Recorded data:

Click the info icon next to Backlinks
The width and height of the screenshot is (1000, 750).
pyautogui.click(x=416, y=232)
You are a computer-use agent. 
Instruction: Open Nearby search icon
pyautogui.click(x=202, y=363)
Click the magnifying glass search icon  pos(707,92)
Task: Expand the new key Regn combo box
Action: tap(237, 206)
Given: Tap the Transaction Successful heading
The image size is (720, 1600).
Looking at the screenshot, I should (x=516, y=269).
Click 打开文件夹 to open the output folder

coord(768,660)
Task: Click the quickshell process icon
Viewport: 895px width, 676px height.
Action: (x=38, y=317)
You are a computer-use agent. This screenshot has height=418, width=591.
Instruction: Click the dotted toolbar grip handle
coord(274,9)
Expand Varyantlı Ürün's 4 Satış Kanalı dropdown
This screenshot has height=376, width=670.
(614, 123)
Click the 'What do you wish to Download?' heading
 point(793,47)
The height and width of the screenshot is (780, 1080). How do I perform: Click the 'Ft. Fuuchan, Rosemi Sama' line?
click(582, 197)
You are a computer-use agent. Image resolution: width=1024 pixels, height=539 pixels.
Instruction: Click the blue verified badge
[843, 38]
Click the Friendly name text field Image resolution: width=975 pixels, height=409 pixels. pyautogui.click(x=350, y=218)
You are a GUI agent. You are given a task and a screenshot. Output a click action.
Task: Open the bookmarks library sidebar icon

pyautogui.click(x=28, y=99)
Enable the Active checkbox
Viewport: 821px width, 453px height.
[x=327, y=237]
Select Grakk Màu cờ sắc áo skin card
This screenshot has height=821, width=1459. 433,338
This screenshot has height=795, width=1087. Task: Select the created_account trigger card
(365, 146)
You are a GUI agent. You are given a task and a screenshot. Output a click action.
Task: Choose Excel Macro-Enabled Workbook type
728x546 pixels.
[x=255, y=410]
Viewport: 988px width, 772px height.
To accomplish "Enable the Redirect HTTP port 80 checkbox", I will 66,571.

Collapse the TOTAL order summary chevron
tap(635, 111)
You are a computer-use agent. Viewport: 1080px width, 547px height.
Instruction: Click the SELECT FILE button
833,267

*Aim of the task*. Wherever the string "resolution" appears in a line above, copy that line.

*Exercise answer*.
You are a computer-use agent. Image resolution: width=1024 pixels, height=539 pixels.
Click the Friendly name text field Image resolution: width=975 pixels, height=409 pixels. pyautogui.click(x=350, y=218)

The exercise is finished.